Boost logo

Boost :

From: Rob Stewart (stewart_at_[hidden])
Date: 2004-05-13 11:55:18


From: "Reece Dunn" <msclrhd_at_[hidden]>
> Rob Stewart wrote:
> >From: John Nagle > Reece Dunn wrote:
>
> >You're comparing apples to oranges. Either you mean for the
> >buffer to be exactly four bytes or you don't. If you do, then
> >there's no room for a null terminator. You're not dealing with a
> >"C string" (a null terminated string), you're dealing with a four
> >byte buffer. If you allocated four bytes for a "C string" and
> >write "ABCDE" to it, or even strcat() "ABCD" to it, you overrun
> >the buffer. Why would we want to provide consistent semantics
> >for that behavior?
>
> The idea is to prevent overrun when this type of situation occurs. Thus, it
> will be a 3 character buffer with the extra character being a
> null-terminator.

I think we're miscommunicating, and it's probably me
misinterpreting something.

The four byte matter was raised because someone wanted to be able
to peek into a buffer of data read from a file. The 5th byte
wasn't a null terminator and it shouldn't be changed, so I took
that to suggest effectively overlaying a char_string on that
file's contents in the buffer.

Another interpretation of that need is to pass the buffer to a
char_string<4> and expect that only the first four bytes be
copied.

> > > >> IOW, make it a runtime error to fix the capacity too small to
> > > >> permit null termination when calling c_str(). That still leaves
> > > >> room for things like the 4-character file signature to which you
> > > >> referred, and yet prevents buffer overrun, but doesn't require
> > > >> foregoing flexibility.
> > >
> > > If you want a 4-char file signature, you can use
> > > "boost::array<char,4>", which does that job. Is there any
> > > real need for that functionality in char_string?
>
> Isn't boost::array specific to generic arrays, whereas using a variant of
> char_string, you can use string functions that will be optimized for string
> operations. This is the main reason for using a special string class.
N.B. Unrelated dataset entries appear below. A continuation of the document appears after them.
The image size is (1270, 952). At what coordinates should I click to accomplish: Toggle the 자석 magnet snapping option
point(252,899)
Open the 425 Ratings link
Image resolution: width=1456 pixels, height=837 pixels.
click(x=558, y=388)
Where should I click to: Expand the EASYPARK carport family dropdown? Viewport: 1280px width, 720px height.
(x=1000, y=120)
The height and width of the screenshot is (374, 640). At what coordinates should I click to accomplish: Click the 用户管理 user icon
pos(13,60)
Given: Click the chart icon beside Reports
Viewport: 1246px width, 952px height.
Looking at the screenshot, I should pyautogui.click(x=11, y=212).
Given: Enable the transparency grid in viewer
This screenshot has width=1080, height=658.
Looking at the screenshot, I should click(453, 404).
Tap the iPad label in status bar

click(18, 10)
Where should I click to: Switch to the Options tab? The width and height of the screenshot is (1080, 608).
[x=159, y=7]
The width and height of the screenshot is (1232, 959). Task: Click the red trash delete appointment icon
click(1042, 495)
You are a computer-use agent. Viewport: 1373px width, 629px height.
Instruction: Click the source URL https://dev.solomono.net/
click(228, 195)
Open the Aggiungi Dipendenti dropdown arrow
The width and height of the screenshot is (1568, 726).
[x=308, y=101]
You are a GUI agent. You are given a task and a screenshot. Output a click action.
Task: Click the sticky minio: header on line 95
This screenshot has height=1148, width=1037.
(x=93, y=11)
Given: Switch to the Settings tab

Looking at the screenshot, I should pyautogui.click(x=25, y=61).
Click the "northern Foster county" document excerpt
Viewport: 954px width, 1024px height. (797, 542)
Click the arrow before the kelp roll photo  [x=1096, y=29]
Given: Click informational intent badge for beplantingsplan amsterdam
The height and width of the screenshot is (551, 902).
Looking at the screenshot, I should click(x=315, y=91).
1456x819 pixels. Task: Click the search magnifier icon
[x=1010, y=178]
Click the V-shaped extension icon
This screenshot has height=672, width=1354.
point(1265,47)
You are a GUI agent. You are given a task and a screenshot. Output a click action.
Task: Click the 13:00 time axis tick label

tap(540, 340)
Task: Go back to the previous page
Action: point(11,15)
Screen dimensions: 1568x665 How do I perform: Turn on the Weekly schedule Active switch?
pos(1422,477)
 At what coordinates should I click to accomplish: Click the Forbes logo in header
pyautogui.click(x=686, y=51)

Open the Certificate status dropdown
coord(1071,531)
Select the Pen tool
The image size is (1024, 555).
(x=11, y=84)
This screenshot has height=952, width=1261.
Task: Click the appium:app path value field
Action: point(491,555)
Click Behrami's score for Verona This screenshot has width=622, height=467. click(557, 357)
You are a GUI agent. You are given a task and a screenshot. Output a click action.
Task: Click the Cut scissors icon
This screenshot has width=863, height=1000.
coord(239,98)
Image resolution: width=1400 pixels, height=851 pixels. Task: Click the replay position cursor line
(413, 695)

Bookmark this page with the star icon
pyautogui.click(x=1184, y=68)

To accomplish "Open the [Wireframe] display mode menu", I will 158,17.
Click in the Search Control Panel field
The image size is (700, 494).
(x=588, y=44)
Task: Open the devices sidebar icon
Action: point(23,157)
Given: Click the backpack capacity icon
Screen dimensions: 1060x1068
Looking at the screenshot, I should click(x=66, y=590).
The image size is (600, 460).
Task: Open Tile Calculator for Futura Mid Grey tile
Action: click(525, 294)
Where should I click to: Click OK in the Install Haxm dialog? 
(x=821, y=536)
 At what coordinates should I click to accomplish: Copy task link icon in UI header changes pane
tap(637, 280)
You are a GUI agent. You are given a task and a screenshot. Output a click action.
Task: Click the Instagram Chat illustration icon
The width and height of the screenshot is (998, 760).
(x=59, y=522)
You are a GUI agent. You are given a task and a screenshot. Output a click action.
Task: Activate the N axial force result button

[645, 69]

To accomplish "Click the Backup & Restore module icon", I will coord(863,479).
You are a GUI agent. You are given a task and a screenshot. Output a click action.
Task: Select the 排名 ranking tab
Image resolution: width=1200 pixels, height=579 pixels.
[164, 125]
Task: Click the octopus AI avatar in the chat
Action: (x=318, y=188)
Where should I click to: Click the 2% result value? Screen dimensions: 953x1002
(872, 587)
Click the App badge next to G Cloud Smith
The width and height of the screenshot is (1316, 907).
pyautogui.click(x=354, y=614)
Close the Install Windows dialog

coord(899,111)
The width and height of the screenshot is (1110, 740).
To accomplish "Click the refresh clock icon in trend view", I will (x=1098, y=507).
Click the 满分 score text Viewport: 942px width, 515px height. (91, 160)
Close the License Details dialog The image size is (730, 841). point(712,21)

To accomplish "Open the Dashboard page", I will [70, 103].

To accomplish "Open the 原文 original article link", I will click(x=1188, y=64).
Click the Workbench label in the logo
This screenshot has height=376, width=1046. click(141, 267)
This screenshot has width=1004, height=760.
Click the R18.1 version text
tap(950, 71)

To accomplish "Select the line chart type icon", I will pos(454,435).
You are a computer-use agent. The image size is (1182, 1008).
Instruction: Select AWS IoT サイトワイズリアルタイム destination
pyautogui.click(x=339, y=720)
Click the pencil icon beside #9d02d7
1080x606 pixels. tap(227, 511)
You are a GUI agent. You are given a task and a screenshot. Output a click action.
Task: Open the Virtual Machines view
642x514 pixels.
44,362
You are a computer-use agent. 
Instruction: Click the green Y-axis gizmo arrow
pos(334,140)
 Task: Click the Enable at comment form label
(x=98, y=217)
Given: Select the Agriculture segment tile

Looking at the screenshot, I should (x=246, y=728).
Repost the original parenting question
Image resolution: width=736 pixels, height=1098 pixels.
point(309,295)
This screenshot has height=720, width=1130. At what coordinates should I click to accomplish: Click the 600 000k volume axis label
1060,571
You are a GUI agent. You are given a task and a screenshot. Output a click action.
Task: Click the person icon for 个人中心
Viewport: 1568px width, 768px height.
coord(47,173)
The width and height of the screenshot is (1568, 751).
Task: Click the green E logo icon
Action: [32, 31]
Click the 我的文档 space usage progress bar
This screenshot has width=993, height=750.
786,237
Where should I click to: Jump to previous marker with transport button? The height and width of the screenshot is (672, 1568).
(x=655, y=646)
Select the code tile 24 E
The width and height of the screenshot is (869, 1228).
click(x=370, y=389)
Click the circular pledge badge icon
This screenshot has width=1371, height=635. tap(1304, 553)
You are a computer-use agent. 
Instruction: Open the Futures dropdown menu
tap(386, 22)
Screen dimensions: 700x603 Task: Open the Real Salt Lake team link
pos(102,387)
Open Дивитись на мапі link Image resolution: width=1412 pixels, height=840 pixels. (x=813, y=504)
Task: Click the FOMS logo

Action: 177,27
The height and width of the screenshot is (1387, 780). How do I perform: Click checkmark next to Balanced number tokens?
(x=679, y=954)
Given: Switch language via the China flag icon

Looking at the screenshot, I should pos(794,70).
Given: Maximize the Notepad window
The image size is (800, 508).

You're right that using boost::array doesn't offer any string
facilities. Perhaps what we need is a string library that uses
all namespace scope functions and type generators to generalize
the notion of a string (this is not unlike Thorsten's
CollectionTraits library). Then, a boost::array<char,N>, a
std::string, even a C string can be treated generically as a
string. With such a facility, boost::array would work just fine
for the file signature example and char_string would be relieved
from needing to handle the "no terminator" case.

> > > What about the base class issue? There's a need to be able to
> > > write something like "char_string_base& s" when you want to
> > > pass around fixed-capacity strings of more than one capacity.
> >
> >If that is a necessary feature, then the length can be stored in
> >the base class. However, such a base class means that the dtor
> >must be virtual. Is vtable overhead acceptable in such a class?
> >Perhaps two types are needed.
>
> My design does not use a virtual base class, so that isn't an issue. John
> Nagle's version does, so that is where the problem arises. I have several
> issues with the use of a virtual base class:

A "virtual base class" or a base class with a virtual function?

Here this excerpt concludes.